Max (Where the Wild Things Are, by Maurice Sendak)

 If Max doesn’t get his way, he stops contributing during your weekly brainstorming sessions. His temper tantrums at the water cooler and his reluctance to ever go out to lunch with the group have made him the office loner. When Max does take the lead on a project, he has no problem ruling with an iron fist; the phrase “benevolent dictator” was made for someone just like Max. Things may run smoothly when he’s is at the helm, and one day he will probably make a great CEO, but when things go off the rails he is the first to bow out and sail off into the sunset. Secretly you hope Max gets promoted to another department, where you won’t have to deal with his attitude or listen to him brag about how he’s helping a buddy redo his Night Kitchen. (Ages 3–5)

The Very Hungry Caterpillar (The Very Hungry Caterpillar, by Eric Carle)

 Is this guy never not on a lunch break!? If he’s not in the break room pilfering someone’s sandwich, snacking on the granola bars from the community basket, or swinging by your desk to eat all of your good candy, he is asking where everyone wants to eat. Every morning the Caterpillar shows up with his breakfast, which he eats loudly at his desk, and he keeps a bag of chips in his bottom drawer to snack on all afternoon. Behind the apple cores and strawberry tops he does somehow get something done, but people mostly like him because he is the first one to yell out that it is Taco Tuesday. The only way you can get him to come to a meeting is if you promise pizza, and then he always scarfs down way more than his fair share, and everyone notices. (Ages 3–5)

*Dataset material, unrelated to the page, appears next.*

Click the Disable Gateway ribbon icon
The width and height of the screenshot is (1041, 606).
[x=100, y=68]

Owl (The Complete Tales of Winnie-the-Pooh, by A. A. Milne and Ernest H. Shepard)

 Owl is experienced; he’s the oldest guy in any room. He seems to have connections all over the industry, and he has met his fair share of famous faces. When management brought in the new boss, Owl revealedd that he used to ski with “that young woman’s father.” You try to be nice to Owl, and often times you are impressed — maybe even jealous — of his stories. But when he tells you about his well-regarded Great Uncle So-and-So for the hundredth time, you just want to hide behind the copier. Still, Owl is a fine fellow much of the time, so you will be the first one who offers to pick up the cake for his retirement party. (Ages 8–12)

Flash the sloth (Zootopia Read-Along Storybook & CD), by Disney Book Group and Disney Storybook Art Team)

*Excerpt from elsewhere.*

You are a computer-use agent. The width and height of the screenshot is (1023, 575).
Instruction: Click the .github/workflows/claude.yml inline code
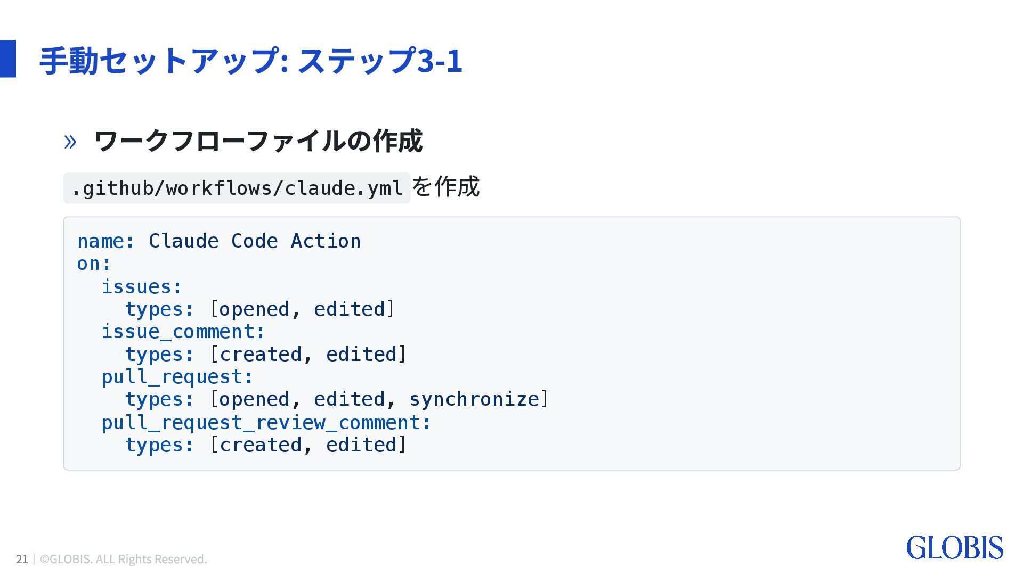237,188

 Flash Flash Hundred Yard Dash may be great for a laugh (What do you call a three humped camel?), but the only thing he does quickly is bolt for the door at the end of the day. No email is every responded to in a timely manner, and schedules and deadlines seem more like suggestions than mandates. Flash knows he isn’t quick, so he takes his criticism in stride, but he also does nothing to pick up the pace. Sometimes his leisureliness seems admirable, and it might make him the most thorough guy on any project, but when time is of the essence, you don’t want him on your team. (Ages 6–8)

Minecraft Zombie (Diary of a Minecraft Zombie Book 1: A Scare of a Dare, by Herobrine Books)

 This guy is just begging to be let go, and everyone in the office knows it. Every Monday he drags his feet in the door, wearing what looks to be Friday’s clothes. He takes the phrase “business casual” to the most extreme level, and has never bothered to personalize his space. His Facebook page is jam packed with photos from all of his nightly party antics, so it isn’t surprising that he has been caught sleeping next to the fax machine. You’re not even sure what his name is, since he never comes to staff meetings, has never been assigned a project, and has no interest in group trivia nights at the local pizza place. All and all he isn’t a bad guy, since he has no responsibilities, but it is a shame he get the same paycheck as everyone else. (Ages 6–12)

What literary characters do you think would make horrible coworkers?